THE DATA:
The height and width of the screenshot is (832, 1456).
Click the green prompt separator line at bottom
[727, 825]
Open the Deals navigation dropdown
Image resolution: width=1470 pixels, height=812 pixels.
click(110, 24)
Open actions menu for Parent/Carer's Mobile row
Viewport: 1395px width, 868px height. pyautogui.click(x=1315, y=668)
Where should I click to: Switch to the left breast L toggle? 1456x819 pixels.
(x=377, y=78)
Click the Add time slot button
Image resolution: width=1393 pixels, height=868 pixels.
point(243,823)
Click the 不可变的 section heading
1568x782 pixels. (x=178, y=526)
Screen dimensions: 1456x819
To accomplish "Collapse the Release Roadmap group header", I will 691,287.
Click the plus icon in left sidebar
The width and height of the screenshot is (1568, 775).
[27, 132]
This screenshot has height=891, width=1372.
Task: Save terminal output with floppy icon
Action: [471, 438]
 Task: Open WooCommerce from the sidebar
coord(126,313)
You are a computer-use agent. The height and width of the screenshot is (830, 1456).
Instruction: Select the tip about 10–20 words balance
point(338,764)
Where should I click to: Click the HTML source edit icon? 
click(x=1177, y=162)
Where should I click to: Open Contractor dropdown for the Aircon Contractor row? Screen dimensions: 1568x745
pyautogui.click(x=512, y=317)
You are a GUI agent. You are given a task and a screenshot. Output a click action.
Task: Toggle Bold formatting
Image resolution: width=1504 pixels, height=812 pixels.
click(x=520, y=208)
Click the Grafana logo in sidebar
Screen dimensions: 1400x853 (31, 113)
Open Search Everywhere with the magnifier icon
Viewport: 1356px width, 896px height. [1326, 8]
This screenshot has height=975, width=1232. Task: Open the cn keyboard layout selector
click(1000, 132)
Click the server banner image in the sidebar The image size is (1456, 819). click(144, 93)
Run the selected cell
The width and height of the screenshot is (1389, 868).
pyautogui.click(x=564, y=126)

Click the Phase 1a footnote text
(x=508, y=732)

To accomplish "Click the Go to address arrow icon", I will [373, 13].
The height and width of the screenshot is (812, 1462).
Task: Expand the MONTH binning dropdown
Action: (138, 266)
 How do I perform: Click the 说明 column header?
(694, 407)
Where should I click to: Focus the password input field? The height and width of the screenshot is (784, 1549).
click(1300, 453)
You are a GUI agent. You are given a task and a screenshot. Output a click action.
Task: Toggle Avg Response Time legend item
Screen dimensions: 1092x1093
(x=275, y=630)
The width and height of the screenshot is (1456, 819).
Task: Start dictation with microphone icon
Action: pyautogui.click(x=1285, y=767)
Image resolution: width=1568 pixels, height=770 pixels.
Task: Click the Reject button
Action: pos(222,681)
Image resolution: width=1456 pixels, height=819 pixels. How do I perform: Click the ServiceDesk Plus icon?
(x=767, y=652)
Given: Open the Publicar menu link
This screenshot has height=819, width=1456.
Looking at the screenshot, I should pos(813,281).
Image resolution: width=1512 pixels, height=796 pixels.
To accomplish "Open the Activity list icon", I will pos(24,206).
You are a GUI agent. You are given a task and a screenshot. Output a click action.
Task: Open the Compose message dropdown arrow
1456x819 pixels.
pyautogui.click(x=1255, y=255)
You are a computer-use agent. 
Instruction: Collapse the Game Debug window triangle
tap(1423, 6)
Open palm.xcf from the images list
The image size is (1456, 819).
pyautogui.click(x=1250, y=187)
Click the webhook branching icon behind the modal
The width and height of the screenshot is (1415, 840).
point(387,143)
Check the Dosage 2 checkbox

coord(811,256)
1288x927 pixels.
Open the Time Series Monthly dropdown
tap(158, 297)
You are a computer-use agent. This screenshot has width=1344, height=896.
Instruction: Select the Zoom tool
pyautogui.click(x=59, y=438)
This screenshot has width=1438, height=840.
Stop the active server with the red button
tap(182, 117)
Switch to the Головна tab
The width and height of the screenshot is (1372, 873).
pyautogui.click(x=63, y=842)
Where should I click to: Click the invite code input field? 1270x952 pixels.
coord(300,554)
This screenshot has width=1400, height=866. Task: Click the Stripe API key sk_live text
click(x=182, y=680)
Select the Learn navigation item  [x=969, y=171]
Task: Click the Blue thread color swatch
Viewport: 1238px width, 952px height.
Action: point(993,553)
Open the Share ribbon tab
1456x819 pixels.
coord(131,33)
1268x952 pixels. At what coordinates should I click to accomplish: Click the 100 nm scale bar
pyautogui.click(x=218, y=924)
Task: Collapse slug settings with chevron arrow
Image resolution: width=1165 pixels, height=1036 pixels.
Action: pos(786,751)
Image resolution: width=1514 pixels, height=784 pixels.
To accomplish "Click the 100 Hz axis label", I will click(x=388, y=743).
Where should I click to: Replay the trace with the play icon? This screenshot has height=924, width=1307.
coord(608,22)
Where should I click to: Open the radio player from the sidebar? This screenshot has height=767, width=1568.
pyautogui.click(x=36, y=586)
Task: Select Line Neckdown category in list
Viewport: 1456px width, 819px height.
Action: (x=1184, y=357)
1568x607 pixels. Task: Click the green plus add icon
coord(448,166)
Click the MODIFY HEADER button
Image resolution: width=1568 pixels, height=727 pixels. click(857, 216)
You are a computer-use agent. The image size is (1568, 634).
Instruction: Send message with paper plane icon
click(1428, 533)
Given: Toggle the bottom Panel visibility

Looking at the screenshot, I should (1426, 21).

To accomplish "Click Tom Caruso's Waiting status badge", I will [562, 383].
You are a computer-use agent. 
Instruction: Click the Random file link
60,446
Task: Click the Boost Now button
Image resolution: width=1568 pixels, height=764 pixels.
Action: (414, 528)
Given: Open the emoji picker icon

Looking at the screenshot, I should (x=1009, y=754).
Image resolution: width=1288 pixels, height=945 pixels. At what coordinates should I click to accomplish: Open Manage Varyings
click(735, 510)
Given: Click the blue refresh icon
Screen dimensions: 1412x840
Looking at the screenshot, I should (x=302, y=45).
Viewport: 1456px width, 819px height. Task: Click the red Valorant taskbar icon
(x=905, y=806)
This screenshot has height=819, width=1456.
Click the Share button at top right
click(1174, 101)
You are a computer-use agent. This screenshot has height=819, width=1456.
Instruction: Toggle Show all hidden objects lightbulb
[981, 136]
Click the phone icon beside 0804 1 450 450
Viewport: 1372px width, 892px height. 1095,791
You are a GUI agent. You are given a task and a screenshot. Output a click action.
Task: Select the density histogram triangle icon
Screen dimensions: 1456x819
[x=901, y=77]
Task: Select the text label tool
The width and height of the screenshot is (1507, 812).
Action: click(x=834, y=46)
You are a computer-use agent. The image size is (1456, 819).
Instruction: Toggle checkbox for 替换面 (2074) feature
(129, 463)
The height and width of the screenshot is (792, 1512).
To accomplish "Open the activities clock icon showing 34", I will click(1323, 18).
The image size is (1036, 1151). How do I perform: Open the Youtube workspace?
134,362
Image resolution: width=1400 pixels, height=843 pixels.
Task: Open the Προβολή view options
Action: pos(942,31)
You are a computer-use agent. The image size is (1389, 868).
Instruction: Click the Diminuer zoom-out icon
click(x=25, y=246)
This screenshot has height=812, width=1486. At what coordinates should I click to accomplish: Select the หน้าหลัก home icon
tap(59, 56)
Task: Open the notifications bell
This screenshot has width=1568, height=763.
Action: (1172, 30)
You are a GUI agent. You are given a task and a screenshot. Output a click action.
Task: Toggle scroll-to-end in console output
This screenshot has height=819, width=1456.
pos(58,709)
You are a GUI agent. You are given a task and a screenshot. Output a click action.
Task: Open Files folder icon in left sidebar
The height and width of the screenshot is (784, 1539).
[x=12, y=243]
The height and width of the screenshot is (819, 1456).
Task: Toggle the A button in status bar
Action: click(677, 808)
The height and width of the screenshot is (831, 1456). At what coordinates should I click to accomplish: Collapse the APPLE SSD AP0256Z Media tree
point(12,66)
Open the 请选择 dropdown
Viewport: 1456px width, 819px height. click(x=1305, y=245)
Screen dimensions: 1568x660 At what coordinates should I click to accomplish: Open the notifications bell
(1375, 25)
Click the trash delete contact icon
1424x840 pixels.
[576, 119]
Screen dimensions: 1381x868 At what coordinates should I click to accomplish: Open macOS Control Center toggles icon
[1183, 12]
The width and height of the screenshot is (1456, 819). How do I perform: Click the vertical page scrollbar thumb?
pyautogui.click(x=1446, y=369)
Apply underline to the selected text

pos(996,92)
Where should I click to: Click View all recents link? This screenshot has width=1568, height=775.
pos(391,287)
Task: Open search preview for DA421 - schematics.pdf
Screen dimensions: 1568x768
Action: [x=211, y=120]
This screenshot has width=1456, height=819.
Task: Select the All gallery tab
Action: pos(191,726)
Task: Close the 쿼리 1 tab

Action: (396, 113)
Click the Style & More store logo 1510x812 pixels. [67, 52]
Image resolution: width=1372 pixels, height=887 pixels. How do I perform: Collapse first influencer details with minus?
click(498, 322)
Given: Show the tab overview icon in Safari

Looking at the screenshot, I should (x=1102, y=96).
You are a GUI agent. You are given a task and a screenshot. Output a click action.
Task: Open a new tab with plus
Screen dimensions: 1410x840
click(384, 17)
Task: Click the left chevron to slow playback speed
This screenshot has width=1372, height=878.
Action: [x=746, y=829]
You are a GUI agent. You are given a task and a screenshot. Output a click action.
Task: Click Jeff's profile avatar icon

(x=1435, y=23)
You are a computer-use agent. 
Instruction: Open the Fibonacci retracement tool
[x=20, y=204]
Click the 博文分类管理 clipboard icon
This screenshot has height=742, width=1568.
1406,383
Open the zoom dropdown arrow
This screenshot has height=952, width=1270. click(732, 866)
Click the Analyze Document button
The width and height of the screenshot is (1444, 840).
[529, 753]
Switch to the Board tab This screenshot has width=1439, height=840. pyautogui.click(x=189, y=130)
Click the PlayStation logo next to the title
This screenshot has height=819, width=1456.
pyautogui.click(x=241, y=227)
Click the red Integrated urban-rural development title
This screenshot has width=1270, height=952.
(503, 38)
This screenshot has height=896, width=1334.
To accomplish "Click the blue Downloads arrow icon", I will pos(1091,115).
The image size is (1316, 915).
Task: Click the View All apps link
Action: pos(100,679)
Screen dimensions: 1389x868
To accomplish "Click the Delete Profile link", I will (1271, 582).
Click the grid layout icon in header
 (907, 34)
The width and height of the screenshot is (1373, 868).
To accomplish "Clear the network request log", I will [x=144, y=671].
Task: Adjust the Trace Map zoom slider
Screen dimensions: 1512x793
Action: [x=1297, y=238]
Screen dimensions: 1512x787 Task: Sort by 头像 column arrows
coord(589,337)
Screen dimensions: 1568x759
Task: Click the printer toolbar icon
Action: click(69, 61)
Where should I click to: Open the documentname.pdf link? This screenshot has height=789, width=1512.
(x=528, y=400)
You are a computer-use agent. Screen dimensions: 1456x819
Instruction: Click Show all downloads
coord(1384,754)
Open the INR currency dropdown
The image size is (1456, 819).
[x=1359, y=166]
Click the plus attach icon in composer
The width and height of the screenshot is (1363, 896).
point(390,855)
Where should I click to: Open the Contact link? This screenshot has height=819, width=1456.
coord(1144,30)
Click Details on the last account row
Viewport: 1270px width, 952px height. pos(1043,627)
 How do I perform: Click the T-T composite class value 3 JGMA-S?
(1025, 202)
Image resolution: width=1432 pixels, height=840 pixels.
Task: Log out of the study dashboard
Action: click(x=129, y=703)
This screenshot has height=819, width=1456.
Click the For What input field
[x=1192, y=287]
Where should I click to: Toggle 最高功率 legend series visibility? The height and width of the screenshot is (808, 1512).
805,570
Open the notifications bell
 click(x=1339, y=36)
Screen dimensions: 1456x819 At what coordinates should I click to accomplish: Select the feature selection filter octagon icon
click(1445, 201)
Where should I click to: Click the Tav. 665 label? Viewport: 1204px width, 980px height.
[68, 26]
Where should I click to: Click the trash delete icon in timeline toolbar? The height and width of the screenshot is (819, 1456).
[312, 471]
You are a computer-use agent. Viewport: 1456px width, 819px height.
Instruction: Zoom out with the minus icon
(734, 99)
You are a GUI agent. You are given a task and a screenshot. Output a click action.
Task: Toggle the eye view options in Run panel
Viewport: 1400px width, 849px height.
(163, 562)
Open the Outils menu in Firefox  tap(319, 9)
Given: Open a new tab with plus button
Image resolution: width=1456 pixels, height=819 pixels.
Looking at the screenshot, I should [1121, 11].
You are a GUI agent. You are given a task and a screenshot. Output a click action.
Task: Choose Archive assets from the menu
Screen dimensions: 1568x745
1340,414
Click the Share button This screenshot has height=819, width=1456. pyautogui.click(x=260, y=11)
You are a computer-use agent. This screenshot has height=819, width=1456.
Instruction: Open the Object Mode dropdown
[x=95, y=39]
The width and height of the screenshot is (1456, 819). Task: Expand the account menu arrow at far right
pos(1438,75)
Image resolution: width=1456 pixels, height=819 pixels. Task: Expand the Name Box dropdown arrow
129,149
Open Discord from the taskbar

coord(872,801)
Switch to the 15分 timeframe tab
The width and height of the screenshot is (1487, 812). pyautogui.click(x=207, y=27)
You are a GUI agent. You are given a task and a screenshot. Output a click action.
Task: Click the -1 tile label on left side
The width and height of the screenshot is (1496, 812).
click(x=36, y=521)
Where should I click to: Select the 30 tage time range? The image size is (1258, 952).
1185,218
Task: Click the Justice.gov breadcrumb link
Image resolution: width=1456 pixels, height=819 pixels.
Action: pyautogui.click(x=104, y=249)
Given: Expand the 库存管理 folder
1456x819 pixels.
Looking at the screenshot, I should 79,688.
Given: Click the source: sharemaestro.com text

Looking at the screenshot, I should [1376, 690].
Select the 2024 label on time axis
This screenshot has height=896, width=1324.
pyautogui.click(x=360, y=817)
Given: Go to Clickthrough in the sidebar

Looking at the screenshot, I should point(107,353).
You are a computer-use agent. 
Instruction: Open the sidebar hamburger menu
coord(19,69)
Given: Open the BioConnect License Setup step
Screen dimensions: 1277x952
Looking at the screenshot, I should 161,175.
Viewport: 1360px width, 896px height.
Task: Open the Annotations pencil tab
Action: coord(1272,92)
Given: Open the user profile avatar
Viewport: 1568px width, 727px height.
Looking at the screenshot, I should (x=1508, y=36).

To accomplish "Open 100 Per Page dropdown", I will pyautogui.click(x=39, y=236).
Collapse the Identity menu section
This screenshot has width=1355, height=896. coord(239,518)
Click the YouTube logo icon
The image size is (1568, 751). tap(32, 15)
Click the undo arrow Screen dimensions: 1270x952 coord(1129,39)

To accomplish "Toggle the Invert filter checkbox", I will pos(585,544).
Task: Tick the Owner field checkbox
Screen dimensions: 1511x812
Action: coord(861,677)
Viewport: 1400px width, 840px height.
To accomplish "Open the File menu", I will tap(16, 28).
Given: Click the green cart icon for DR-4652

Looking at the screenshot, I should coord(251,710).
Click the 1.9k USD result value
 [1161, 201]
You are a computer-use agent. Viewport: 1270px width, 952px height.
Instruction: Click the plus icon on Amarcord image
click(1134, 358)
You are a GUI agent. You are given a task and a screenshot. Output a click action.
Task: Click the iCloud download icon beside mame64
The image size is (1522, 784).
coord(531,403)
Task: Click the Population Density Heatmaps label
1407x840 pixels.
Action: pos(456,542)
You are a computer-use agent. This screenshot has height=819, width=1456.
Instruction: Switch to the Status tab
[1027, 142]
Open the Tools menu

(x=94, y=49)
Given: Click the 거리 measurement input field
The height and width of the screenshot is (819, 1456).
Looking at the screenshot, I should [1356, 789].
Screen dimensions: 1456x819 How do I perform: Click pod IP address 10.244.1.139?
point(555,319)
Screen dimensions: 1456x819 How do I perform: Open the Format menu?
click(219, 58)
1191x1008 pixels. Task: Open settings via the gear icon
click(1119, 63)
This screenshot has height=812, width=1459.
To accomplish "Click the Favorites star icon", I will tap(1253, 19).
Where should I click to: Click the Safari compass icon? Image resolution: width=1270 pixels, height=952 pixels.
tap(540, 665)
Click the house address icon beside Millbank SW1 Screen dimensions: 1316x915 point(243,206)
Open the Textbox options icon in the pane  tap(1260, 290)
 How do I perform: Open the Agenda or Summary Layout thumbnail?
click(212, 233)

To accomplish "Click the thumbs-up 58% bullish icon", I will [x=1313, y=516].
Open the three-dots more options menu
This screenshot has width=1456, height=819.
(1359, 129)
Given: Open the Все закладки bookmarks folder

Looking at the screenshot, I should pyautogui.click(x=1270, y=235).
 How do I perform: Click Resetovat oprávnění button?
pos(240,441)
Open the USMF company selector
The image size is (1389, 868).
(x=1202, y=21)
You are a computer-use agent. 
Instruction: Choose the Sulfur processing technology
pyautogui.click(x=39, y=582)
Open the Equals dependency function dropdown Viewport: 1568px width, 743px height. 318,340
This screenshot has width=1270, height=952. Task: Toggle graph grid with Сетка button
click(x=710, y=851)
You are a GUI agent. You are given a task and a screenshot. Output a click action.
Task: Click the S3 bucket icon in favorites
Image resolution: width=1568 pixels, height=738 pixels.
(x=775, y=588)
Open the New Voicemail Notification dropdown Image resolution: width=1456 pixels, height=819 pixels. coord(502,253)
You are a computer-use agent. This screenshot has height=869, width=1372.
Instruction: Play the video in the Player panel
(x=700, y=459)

THE PROBLEM: Count the lines of the records that contain the word "item". Give only the count.

RESPONSE BOX: 2